Me gustan muchísimos estilos y puedo surfearlos en una misma sesión. Lo que más tomo son IPAS en todos sus registros –de lo más amargo y seco a lo más afrutado y dulce– y toco bastante las Amber Ales y las Berliner Weisse. Amo las Saison y un buen copón de Barley Wine para una tarde lánguida de domingo o una buena Imperial Stout para entrar en calor.

Si te invitan a una cena con amigos poco fans de la Cerveza, ¿que llevarías?

Una Lager bien hecha, una Saison suave y aterciopelada, una Session Ipa mega aromática, una buena Pale….nada extremo pero muy bebible.

¿Qué libro acerca del mundo de la Cerveza recomendarías?

Sin ninguna duda: La cerveza…poesía líquida, de Steve Huxley.

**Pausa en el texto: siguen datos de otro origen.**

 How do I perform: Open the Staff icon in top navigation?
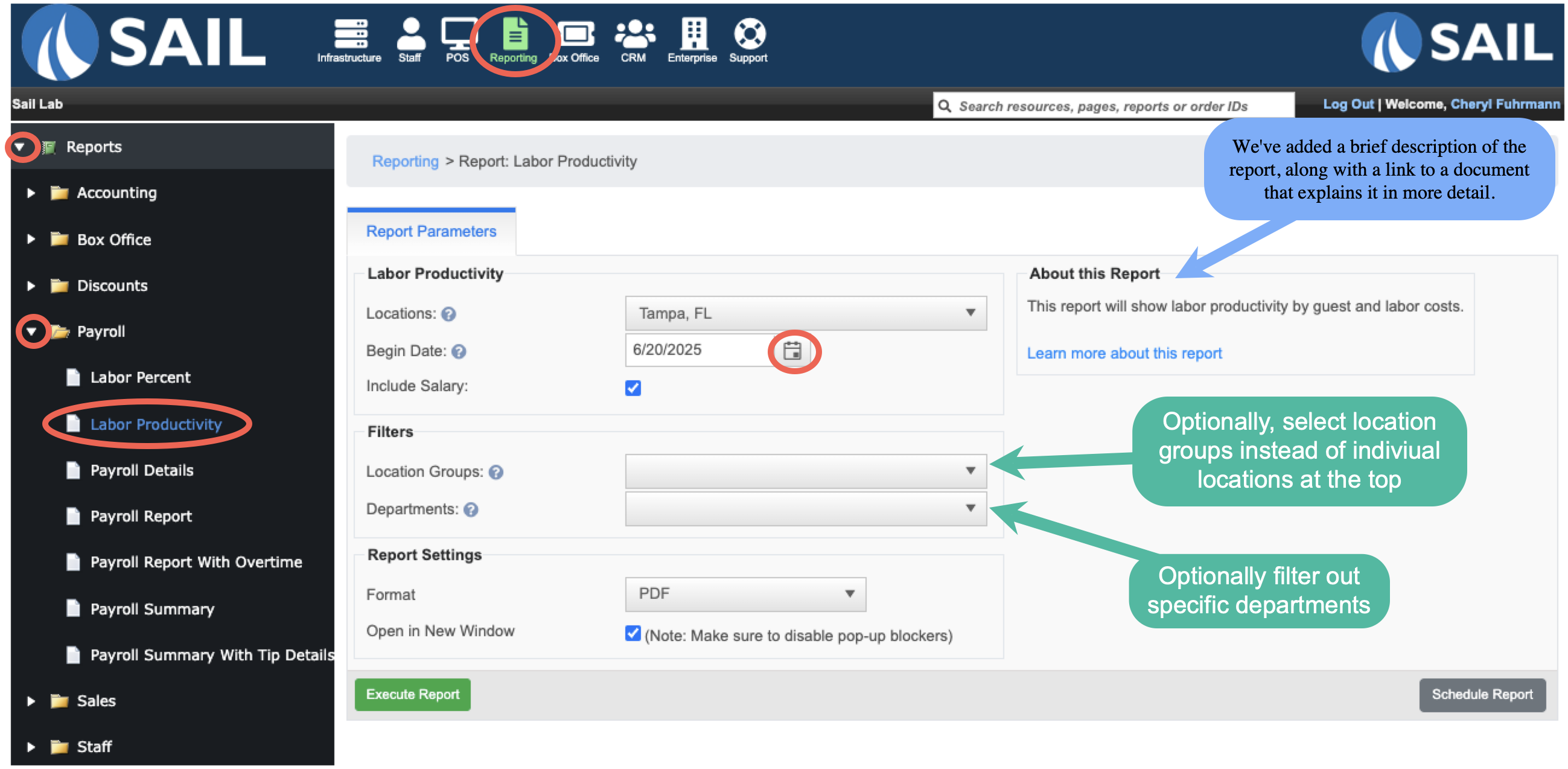(x=411, y=33)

¿Cuál es el mayor reto al que se enfrenta el mundo de la Cerveza en el contexto actual de Covid-19?

Pues sinceramente, el mismo que toda la sociedad: el retorno a la normalidad –no la nueva, eh?– y recuperar la confianza en el abrazo. Habrá que volver a los bares, conciertos, fiestas, estadios de fútbol… ahora se ve tan lejos, ¿verdad? Los bares están sufriendo muchísimo y sin ellos, nuestras cervezas no llegarán al público: son nuestros brazos, nuestros ojos, nuestras bocas.

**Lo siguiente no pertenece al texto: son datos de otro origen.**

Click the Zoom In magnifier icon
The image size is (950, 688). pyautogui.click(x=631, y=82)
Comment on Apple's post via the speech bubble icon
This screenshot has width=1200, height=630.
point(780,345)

No quieres morirte sin haber probado antes…

La última novedad de Soma, sea la que sea!!!

¿Qué estilo de cerveza está más desprestigiado y qué cerveza propones para apreciarlo?

El mal trato que se le ha dispensado a las Lager, por ser las más replicadas a nivel comercial, lleva este estilo al máximo nivel de desprestigio. Es un estilo complicado de elaborar y de rentabilizar a pequeña escala y sin embargo es uno de los más castigados en las apps de valoración de cervezas. Recomiendo mucho las elaboraciones de Gall Negre y la Lager de Montseny: ¡te reconcilian con el estilo al instante!

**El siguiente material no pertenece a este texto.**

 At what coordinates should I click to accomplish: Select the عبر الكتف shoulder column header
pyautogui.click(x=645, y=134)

Dinos tres cervecerías, de cualquier parte del mundo, que valgan la pena visitar.

Me encantaría hacer algún día el Toer de Gueuze –Boon, De Camp, 3 Fonteinen…– en Bélgica, visitar alguna brewery americana como Alchemist.  Mi bar favorito de Londres está fuera de circuito turístico y cervecero, pero es una puta maravilla, y no es un pub: es un BAR con mayúsculas: se llama Southampton Arms.

¿De cuál de tus cervezas te sientes más orgullosa?

De mi proyecto personal, por el momento que lo hice: Cervesa BARRA. Y de la Amber Ale que llamé Octubre. Ejemplo de menos es más.